Oddly enough, or perhaps not so oddly so, the Green River knife blades are also quite thin, ranging between 1/16 and 1/8 inch thick. Good steel though, hold an edge just fine, and cut like blue blazes.

Sarge
 
I think Jeff and Thomas have it right.

I was thinking that the trade knives were designed for pretty much what I'd want a knife for in the outdoors. A bit of this, a bit of that - more focus on carving up wood than carving up animals.

Some more googling has shown me that I was wrong. And if these knives were essentially butcher knives - either preparing animals for the table or their skins for varied uses - then it makes sense that the design was optimized for that. Big surprise - their blades have similar characteristics to my most useful utility kitchen knife.
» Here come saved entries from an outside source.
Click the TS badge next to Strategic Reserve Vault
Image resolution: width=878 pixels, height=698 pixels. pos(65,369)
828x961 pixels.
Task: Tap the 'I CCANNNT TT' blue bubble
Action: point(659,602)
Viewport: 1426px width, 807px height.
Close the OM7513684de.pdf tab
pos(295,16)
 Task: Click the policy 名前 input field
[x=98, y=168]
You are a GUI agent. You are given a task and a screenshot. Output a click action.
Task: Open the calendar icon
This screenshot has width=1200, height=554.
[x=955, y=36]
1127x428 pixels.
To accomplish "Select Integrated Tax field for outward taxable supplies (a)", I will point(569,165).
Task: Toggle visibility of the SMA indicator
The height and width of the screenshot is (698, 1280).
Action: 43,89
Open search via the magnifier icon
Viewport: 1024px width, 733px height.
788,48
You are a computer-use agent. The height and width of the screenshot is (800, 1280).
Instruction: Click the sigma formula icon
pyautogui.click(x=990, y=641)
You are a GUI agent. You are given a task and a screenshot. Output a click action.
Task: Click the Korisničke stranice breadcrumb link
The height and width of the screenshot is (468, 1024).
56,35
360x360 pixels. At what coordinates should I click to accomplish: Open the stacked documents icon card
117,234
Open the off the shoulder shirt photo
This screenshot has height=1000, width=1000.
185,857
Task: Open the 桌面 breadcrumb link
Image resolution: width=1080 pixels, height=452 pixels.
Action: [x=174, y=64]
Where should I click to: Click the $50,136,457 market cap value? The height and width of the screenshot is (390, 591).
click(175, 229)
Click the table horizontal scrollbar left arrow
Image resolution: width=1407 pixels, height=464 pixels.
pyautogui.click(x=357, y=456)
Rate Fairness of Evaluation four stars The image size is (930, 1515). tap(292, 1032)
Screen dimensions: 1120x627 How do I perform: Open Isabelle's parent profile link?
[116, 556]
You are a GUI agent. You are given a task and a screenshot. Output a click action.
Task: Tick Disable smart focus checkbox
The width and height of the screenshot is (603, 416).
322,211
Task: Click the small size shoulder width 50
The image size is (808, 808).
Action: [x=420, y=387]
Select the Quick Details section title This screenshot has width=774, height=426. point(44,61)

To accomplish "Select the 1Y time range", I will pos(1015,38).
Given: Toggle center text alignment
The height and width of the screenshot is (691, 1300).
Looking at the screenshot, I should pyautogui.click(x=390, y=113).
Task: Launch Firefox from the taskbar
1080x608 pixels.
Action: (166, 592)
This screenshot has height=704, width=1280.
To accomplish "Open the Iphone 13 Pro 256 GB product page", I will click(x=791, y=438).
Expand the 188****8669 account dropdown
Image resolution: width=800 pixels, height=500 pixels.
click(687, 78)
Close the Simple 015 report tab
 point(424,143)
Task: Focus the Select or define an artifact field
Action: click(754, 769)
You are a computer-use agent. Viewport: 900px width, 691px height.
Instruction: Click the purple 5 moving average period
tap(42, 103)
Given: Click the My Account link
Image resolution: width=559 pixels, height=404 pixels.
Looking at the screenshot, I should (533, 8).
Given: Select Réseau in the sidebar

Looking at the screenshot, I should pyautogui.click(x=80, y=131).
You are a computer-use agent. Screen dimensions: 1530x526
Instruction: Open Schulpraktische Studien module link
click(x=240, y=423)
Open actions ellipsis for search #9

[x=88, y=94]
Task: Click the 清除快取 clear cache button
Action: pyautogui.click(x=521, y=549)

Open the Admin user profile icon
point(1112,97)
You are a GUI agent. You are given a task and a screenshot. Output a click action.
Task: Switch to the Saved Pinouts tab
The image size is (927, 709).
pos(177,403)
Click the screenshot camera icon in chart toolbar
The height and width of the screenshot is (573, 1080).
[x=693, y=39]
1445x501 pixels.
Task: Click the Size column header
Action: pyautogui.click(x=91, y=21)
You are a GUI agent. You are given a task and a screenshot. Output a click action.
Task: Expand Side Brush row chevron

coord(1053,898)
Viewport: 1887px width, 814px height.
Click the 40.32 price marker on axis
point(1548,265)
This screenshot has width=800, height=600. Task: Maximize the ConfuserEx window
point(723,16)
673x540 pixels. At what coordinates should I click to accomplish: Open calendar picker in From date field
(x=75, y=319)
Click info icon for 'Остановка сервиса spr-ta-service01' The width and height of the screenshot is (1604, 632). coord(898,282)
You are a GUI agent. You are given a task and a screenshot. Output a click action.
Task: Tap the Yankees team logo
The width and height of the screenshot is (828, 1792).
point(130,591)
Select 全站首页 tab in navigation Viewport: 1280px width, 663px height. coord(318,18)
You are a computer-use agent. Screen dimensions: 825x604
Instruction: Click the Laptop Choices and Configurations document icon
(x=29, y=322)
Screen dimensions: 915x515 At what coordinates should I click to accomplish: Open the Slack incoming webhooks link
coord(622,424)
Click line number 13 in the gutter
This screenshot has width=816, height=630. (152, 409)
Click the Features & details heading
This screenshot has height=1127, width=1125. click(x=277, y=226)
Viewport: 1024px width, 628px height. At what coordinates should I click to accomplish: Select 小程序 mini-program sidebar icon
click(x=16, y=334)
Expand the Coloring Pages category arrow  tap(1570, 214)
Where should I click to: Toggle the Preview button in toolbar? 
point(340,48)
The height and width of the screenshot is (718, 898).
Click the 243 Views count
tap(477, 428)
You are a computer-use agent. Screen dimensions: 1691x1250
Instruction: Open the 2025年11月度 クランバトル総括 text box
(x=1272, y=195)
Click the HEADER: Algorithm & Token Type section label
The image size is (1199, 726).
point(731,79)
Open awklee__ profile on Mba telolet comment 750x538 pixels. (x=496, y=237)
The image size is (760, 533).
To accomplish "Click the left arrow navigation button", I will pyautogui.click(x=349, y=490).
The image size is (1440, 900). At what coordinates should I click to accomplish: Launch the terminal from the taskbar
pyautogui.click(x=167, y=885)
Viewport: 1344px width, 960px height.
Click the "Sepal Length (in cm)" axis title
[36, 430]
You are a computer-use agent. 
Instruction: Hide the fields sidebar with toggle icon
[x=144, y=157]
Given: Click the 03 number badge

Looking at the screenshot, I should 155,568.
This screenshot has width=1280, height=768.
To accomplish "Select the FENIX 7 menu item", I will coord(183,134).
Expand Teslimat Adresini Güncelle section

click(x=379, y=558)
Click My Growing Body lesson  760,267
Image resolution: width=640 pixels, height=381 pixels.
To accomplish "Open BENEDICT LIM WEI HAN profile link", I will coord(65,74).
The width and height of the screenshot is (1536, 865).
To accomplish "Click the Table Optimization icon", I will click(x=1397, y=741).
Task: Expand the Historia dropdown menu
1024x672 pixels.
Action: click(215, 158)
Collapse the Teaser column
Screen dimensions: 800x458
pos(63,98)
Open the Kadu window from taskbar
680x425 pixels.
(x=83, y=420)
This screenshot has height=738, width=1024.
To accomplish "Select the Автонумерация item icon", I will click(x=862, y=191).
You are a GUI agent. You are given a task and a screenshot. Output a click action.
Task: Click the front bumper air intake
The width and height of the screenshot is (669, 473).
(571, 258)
Says more about my lack of research, and the changed way that we now approach the outdoors, than about the designers/sellers of the original knives.

t.
 
Here's the knife I am talking about. IIRC when I was a wee young lad they came with real wood handles, the composites came later but it's been so long ago I could be mistaken. I do know that I had one with wood slabs, from the factory, though.;)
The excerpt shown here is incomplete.